#### [What the task requires]
Please reproduce the entries below exactly from the line holding "You are a GUI" through the last line, both included, and omit any pictures.

#### [Dataset extract]
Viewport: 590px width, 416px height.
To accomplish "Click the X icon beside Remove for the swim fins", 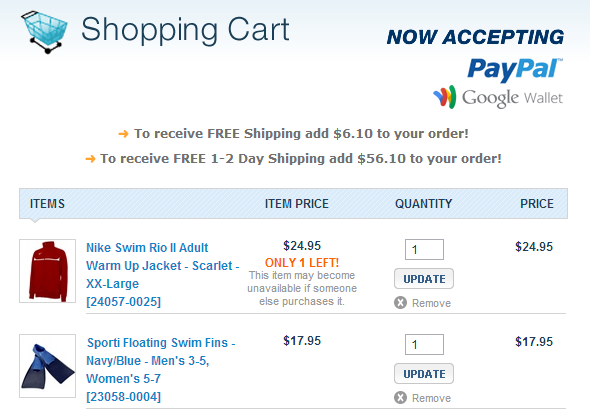I will pos(400,398).
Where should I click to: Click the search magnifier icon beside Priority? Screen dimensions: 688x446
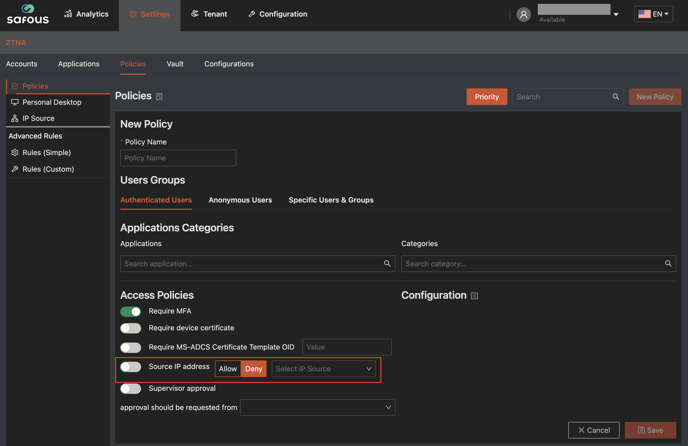tap(616, 97)

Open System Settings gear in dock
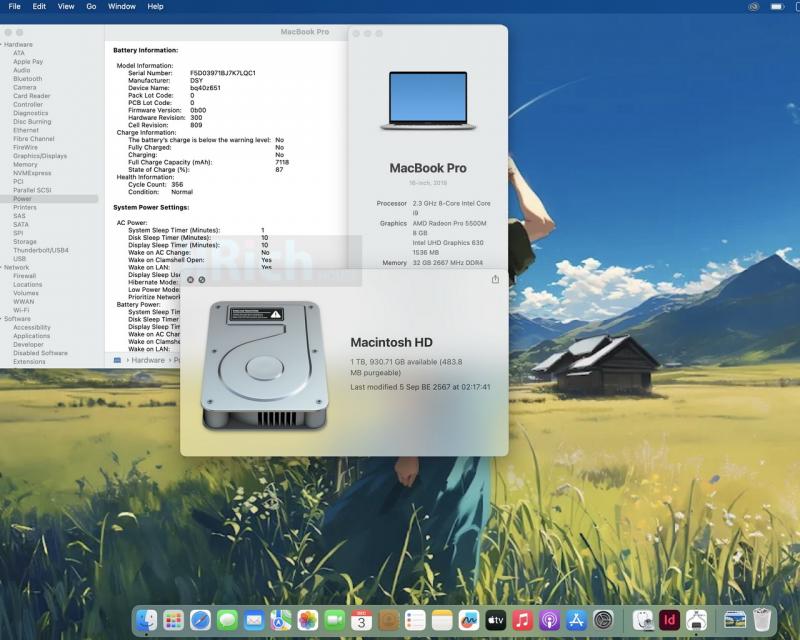[x=603, y=620]
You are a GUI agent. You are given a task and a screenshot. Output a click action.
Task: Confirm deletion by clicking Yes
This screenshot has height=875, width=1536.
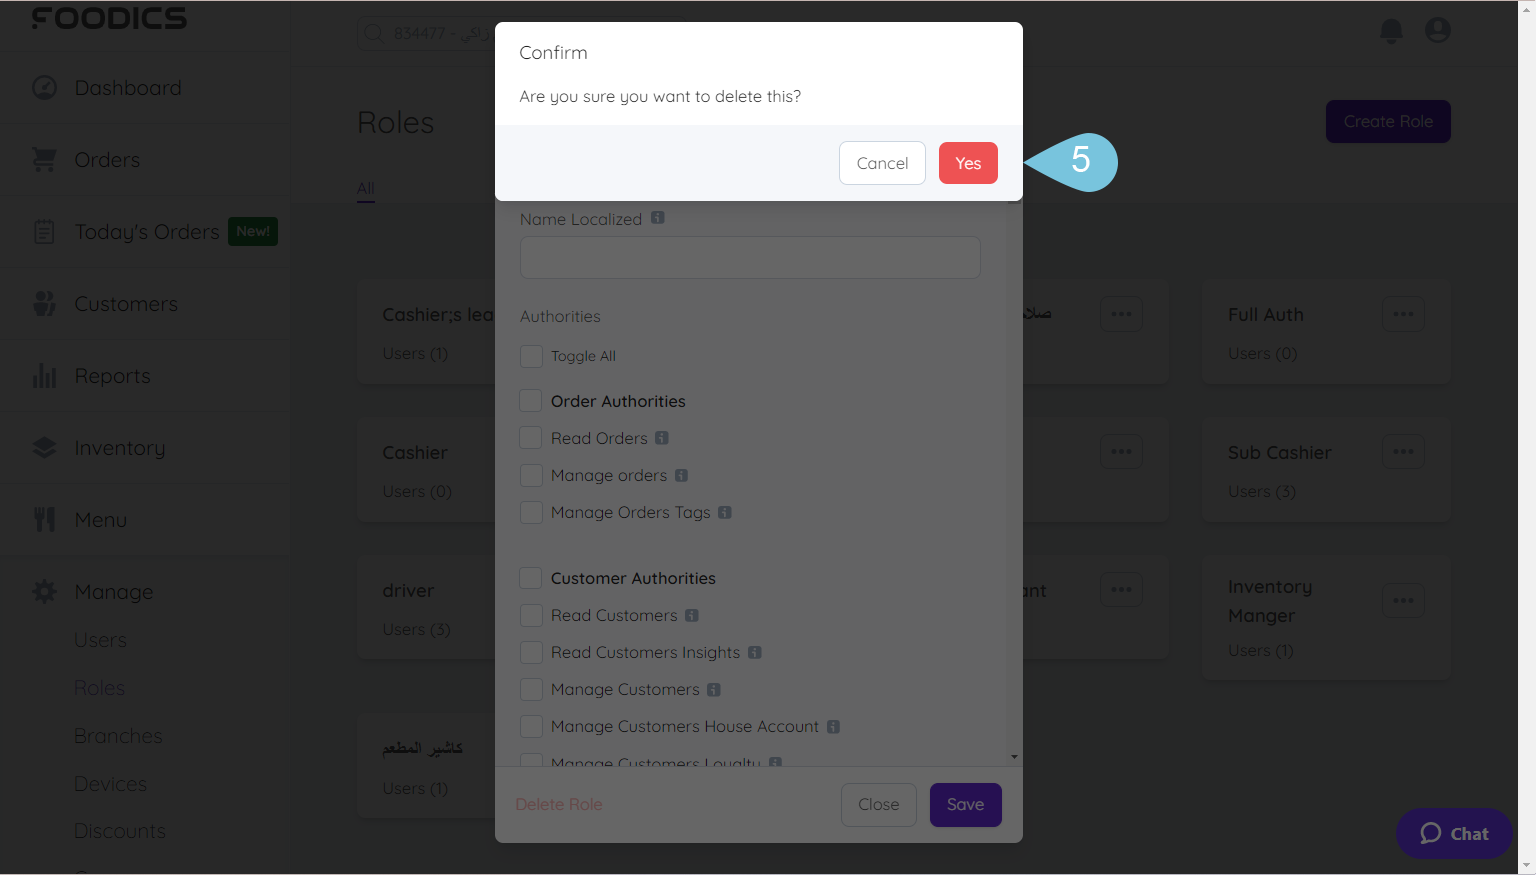pos(967,162)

#### [Solution to this task]
You are a GUI agent. You are given a task and a screenshot. Output a click action.
Task: Confirm deletion by clicking Yes
This screenshot has height=875, width=1536.
pos(967,162)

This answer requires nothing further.